> Trecho do documento
┄┄┄┄┄┄

Autor de ‘O Outro Lado do Paraíso’ precisa ver ‘Malhação: Viva a Diferença’
Em primeiro lugar, esperamos, do fundo da alma de quem torce por alguma lógica em histórias realistas, que Tônia (Patrícia Elizardo) não engravide graças à primeira relação sexual com o garimpeiro que acaba de conhecer em “O Outro Lado do Paraíso”. Na cena anterior do capítulo desta quinta, na novela das 9, não custa lembrar, a moça, que é ginecologista, lamentou a chegada da menstruação: “Droga, desceu pra mim”. E engravidar durante a menstruação, como se sabe desde as aulas de Ciências/Biologia do Ensino Fundamental, é mais complexo do que ganhar na Mega Sena.
O fato de ela sair do consultório para o bar, encontrar um estranho e dar corda até levá-lo para a cama, na sequência, pode até ser atribuído ao momento de alguém que sofreu uma desilusão amorosa e bebeu mais do que deveria. Uma mulher com pouca instrução saberia que essa seria uma ocasião improvável para fecundação, o que dirá uma médica especializada no assunto? Mas, de tão alcoolizada, Tônia nem faz questão do preservativo, como endossam as cenas de pegação.
Na cena em que descobre estar menstruada, Tônia atende a uma das moças do bordel e recomenda o uso de anticoncepcional (oi?) para evitar gravidez indesejada. Perdeu excelente oportunidade de falar sobre a necessidade do uso de preservativos, advertindo que métodos anticoncepcionais não inibem doenças sexualmente transmissíveis. Nesse momento, Walcyr Carrasco perdeu um gol de penalty sem barreira. Foi de chorar.

┄┄┄┄┄┄

> Enunciado da tarefa
Cite literalmente, da crítica sobre a novela acima, o trecho que vai de "Autor de ‘O" até "na Mega Sena.".

Entradas de dados coletadas:
┄┄┄┄┄┄

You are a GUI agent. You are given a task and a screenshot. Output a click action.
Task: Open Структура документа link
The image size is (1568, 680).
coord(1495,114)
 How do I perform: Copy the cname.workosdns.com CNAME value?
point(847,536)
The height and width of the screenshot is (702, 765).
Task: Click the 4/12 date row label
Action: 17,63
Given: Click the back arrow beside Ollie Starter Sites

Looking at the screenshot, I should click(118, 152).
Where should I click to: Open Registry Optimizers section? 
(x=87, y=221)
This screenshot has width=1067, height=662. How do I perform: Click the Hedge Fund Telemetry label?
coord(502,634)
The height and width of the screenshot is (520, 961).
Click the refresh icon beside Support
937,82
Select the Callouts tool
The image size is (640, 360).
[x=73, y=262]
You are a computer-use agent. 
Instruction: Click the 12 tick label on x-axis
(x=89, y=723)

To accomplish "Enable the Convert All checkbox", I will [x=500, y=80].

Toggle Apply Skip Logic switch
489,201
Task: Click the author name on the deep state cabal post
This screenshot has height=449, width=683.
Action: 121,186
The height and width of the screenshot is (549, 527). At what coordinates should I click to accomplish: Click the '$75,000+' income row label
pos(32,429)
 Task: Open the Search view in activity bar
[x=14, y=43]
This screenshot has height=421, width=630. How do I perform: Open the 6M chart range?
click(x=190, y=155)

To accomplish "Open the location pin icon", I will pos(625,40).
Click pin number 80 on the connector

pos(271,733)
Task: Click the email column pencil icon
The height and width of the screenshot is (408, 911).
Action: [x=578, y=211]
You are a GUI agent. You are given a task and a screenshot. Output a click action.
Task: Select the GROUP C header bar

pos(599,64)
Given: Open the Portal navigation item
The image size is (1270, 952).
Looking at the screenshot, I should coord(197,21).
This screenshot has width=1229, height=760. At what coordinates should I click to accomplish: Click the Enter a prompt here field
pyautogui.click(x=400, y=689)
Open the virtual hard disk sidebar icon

┄┄┄┄┄┄

> Resultado da tarefa
Autor de ‘O Outro Lado do Paraíso’ precisa ver ‘Malhação: Viva a Diferença’
Em primeiro lugar, esperamos, do fundo da alma de quem torce por alguma lógica em histórias realistas, que Tônia (Patrícia Elizardo) não engravide graças à primeira relação sexual com o garimpeiro que acaba de conhecer em “O Outro Lado do Paraíso”. Na cena anterior do capítulo desta quinta, na novela das 9, não custa lembrar, a moça, que é ginecologista, lamentou a chegada da menstruação: “Droga, desceu pra mim”. E engravidar durante a menstruação, como se sabe desde as aulas de Ciências/Biologia do Ensino Fundamental, é mais complexo do que ganhar na Mega Sena.